Task objective ▸ From the listing below, reproduce word for word the part that opens with the line containing "Screen dimensions: 651x618" and closes with the line containing "Task: Click the subgraph"; reproduce nothing else.

== Segment start ==

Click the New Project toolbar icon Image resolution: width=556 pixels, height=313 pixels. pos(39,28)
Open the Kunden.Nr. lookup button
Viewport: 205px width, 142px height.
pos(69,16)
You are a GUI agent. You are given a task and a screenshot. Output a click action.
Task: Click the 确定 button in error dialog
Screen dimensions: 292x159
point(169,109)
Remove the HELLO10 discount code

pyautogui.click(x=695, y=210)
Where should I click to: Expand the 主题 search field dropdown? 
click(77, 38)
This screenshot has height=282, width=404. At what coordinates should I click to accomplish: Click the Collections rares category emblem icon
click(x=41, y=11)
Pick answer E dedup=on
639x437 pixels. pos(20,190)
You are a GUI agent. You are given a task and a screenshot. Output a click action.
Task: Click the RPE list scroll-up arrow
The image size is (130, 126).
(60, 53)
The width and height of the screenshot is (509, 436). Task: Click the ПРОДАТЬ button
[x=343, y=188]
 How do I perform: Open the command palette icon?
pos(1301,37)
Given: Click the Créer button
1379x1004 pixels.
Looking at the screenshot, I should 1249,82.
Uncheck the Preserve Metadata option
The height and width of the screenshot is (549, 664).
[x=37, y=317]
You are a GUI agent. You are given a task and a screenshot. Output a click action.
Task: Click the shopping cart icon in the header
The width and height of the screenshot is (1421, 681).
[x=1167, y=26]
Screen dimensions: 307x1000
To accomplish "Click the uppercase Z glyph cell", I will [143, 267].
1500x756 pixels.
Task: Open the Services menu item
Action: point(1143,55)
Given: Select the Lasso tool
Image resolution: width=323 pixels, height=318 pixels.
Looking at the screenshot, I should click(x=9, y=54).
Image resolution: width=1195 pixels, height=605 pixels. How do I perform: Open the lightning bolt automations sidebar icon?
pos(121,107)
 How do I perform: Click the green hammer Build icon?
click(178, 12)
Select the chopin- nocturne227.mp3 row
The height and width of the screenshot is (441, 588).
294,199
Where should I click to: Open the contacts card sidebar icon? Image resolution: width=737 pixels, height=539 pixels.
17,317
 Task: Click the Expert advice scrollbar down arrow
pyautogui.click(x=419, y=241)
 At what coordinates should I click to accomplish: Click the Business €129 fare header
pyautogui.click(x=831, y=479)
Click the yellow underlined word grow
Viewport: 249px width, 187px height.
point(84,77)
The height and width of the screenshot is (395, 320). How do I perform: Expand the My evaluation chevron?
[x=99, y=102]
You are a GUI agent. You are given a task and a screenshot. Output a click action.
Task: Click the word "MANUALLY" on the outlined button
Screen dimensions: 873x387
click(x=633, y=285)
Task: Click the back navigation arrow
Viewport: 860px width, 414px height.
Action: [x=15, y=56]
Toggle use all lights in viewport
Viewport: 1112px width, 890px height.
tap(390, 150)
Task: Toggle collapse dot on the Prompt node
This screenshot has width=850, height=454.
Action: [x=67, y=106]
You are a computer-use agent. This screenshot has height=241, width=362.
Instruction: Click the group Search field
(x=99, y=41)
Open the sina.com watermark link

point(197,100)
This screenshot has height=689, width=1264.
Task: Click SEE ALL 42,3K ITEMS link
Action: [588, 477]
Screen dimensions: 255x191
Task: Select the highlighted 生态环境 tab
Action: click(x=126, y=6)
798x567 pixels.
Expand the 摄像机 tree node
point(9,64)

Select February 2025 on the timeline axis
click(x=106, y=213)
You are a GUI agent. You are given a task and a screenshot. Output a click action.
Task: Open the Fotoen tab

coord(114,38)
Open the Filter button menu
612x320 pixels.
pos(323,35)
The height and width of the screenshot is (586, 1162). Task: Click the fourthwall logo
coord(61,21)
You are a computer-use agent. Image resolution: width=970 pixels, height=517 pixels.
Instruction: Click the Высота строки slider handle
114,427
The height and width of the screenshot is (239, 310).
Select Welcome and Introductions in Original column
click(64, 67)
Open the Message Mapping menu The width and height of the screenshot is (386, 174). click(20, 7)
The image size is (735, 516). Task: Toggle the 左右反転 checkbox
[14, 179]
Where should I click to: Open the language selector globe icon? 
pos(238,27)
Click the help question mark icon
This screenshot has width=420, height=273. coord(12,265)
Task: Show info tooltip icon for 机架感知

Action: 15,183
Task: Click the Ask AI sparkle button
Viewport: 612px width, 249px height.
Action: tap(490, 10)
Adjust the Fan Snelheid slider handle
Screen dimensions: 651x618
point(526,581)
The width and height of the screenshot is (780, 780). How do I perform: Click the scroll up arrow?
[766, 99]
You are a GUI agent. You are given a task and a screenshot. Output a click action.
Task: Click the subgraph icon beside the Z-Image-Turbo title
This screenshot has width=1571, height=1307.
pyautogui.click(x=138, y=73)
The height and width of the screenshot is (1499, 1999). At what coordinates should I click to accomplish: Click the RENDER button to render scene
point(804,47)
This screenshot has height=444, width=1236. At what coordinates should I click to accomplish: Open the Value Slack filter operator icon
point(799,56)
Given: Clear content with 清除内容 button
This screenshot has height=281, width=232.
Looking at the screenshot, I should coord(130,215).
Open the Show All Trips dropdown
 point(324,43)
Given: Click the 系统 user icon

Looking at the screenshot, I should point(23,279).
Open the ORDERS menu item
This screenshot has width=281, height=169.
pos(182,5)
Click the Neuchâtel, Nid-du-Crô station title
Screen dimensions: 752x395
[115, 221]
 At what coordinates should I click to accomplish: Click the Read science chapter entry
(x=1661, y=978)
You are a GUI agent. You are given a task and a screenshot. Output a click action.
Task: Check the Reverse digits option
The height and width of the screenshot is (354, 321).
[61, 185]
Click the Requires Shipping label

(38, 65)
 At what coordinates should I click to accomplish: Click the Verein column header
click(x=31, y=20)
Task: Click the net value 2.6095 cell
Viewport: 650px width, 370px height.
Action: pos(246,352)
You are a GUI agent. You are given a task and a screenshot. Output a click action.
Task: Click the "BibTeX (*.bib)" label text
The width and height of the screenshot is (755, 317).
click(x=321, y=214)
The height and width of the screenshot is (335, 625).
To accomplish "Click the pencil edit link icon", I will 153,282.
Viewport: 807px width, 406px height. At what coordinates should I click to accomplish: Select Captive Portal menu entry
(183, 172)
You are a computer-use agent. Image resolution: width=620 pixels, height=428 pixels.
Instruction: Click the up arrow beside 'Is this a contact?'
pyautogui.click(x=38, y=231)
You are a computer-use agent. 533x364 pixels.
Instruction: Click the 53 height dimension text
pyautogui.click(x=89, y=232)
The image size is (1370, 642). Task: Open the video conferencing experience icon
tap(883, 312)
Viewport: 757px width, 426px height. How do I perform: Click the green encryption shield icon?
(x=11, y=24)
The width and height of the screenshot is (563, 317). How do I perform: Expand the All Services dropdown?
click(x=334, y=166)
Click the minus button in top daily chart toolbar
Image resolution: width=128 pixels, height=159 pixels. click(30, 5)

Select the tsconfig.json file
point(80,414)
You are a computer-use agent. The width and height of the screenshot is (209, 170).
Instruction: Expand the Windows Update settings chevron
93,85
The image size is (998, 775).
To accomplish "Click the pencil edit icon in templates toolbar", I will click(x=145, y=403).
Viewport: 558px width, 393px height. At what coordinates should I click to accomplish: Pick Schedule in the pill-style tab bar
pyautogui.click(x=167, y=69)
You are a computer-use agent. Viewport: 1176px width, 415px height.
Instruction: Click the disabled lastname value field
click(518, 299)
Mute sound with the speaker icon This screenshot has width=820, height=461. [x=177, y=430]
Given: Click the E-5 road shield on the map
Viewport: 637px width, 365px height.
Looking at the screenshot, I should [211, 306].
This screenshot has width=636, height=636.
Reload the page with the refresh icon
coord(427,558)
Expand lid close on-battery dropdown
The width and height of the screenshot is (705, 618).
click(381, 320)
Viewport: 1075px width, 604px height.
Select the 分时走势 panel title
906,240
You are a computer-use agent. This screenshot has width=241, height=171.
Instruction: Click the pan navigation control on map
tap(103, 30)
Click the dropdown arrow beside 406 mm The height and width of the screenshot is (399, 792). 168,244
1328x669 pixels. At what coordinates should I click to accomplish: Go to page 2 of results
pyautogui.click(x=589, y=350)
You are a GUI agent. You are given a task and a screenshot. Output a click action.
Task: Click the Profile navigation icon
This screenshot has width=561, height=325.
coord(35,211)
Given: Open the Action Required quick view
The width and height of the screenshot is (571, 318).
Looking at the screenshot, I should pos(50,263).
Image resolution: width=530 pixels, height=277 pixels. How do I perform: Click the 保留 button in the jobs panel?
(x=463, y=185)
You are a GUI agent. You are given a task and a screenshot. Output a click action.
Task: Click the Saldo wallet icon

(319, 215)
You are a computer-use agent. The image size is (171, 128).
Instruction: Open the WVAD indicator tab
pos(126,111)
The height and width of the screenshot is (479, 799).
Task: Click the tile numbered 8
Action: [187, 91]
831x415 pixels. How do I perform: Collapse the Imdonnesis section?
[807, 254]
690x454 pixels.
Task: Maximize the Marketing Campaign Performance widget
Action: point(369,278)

== Segment end ==

Expected answer ▸
Screen dimensions: 651x618
point(526,581)
The width and height of the screenshot is (780, 780). How do I perform: Click the scroll up arrow?
[766, 99]
You are a GUI agent. You are given a task and a screenshot. Output a click action.
Task: Click the subgraph icon beside the Z-Image-Turbo title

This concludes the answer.